Extracted text
# # # # # # #
Friday, March 20, 2009

So Yesterday, by Scott Westerfeld

So Yesterday by Scott Westerfeld is exactly what the title insists! This book is so yesterday.
My opinions of this book are slightly colored by his other series "Pretties". Honestly, the very first thing I noticed while reading this book was Scott likes to stay one on subject, and one subject only:

What is cool? What isn't?

That is the underlining theme in this whole story. The main character, Hunter, is a 'Cool-hunter'. What he does for a living at 17 years old is looks for 'Innovators', or the people that first make up cool trends. He then tells them to his boss, who will then get it out on the market. in theory, he makes money off of 'cool'.

The actual storyline of this book was more than a little flat, with not much characterization and an extremely short time-line. Hunter meets this girl, Jen, who has totally 'cool' shoelaces. From this meeting, the whole rest of the book takes place till about 2 days after that. In that 2 days, him and her fall in love, blah blah blah. It was really not that interesting to me.

But there were good parts about this book! I liked the 'cool pyramid' idea. At the top of the pyramid are the
-Innovators, the people that make up their own trends. They are usually thought of as weird because the way the dress usually is, well, weird. but then the trend catches on and they are already setting newer trends.
-'Trend-Setters' these are the people that wear the trend at the peak of its coolness, like hunter, so other people go 'wow! that is so cool! I should get it too!'.
-'Early-Adaptors' - the people rich enough to buy it while its still rare
-'Consumers' - all of us that don't have a million dollars that follow the trend when it is really trendy.
-'Laggards' - the people that still wear "tucked-in Kiss t-shirts". the people that still think that kind of thing is still in.
# # # # # # #
Data to examine
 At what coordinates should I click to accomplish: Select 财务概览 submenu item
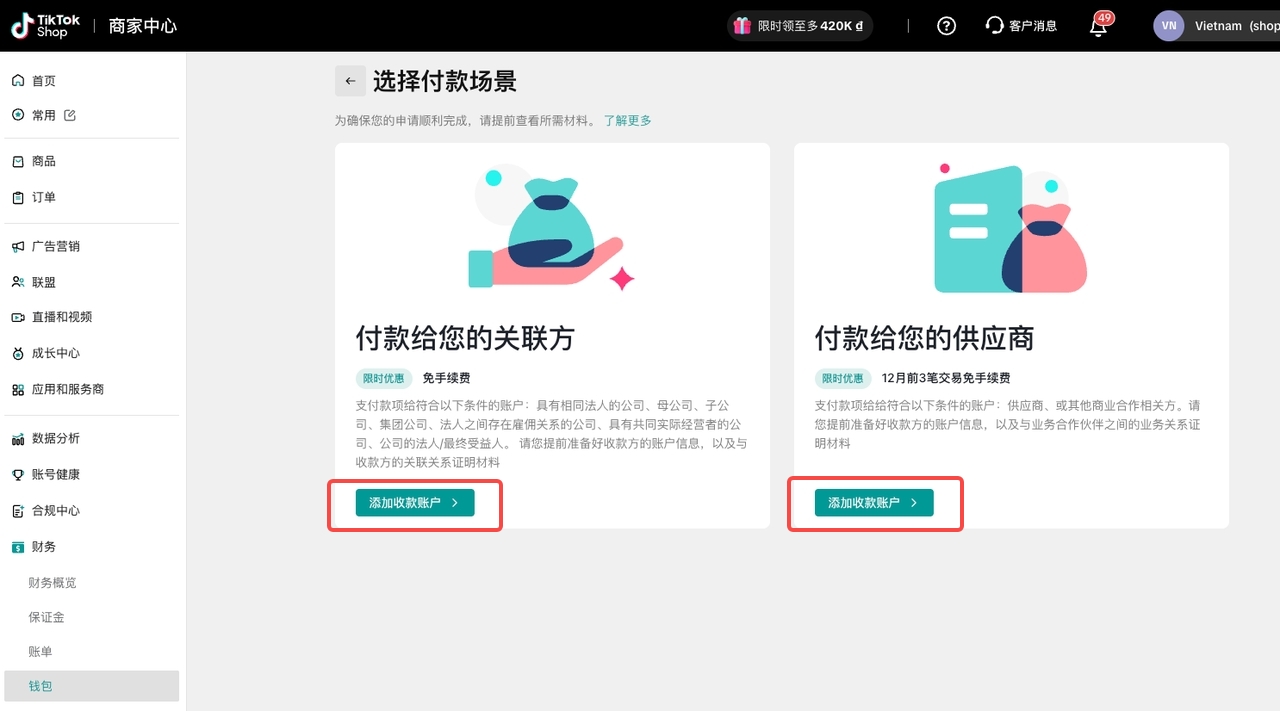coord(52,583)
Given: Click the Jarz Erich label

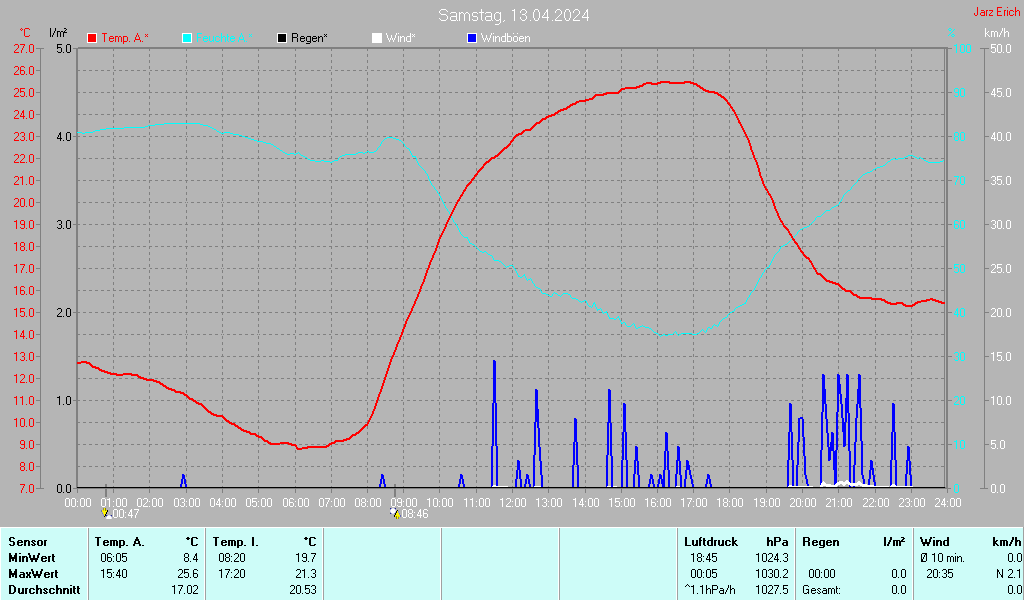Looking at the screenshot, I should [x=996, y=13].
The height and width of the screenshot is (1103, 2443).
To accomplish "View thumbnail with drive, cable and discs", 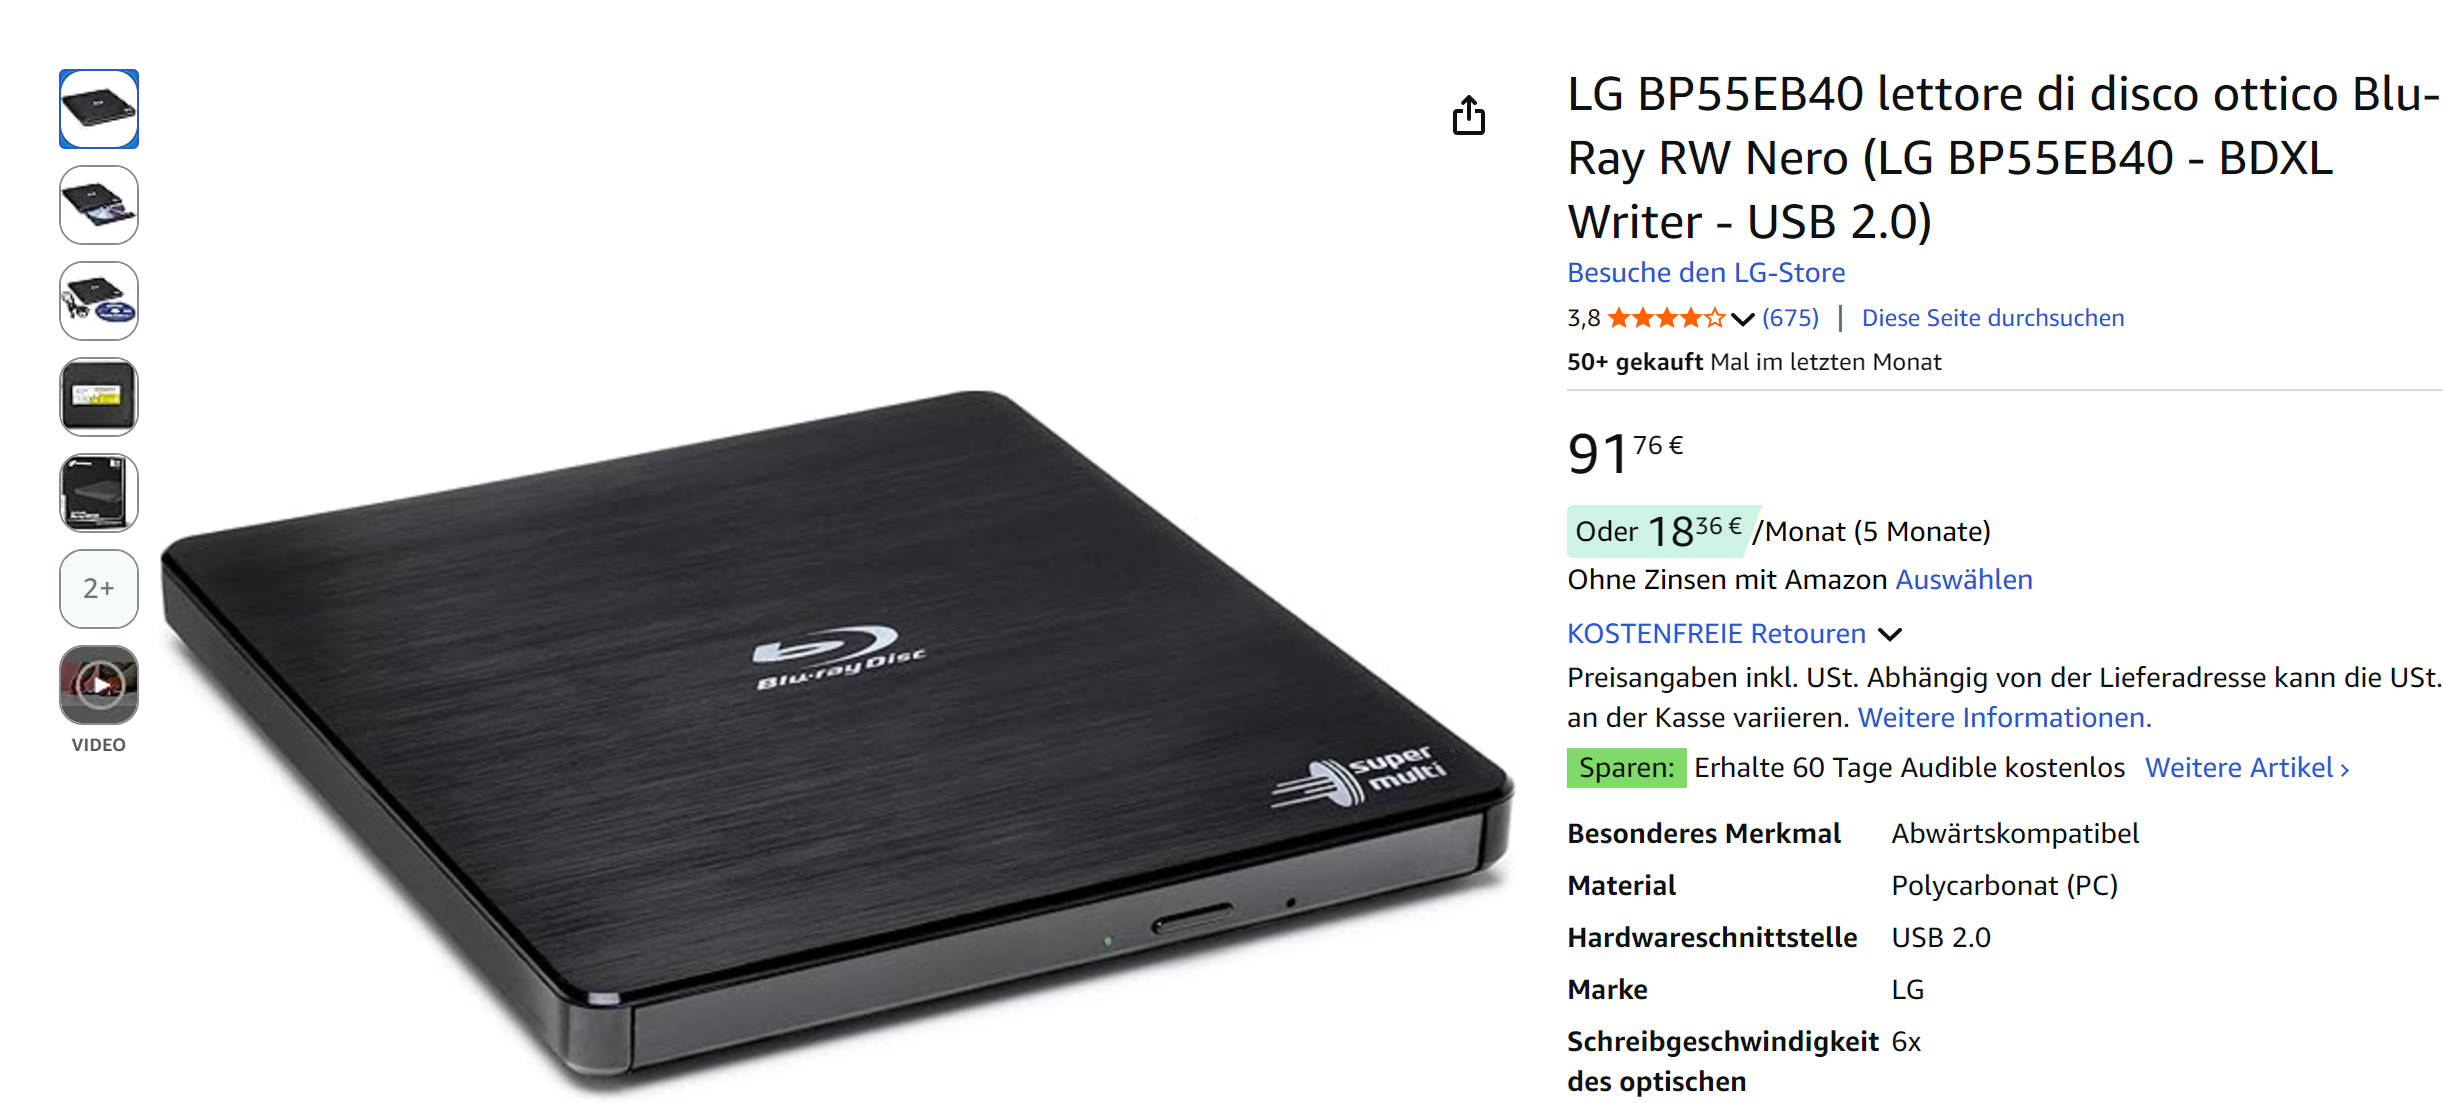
# # # # # # #
What to work on
A. From the review, extract the passage that begins at the words "That is the" and stops after "off of 'cool'.", copying it word for word.
B. Answer these questions using the review:
(i) How old is Hunter?
(ii) What about Jen does the review call totally 'cool'?
(iii) Which group on the cool pyramid buys a trend while it is still rare?
Nothing in the listing is needed.

Responses in order
A.
That is the underlining theme in this whole story. The main character, Hunter, is a 'Cool-hunter'. What he does for a living at 17 years old is looks for 'Innovators', or the people that first make up cool trends. He then tells them to his boss, who will then get it out on the market. in theory, he makes money off of 'cool'.

B.
(i) 17 years old
(ii) Her shoelaces
(iii) The 'Early-Adaptors'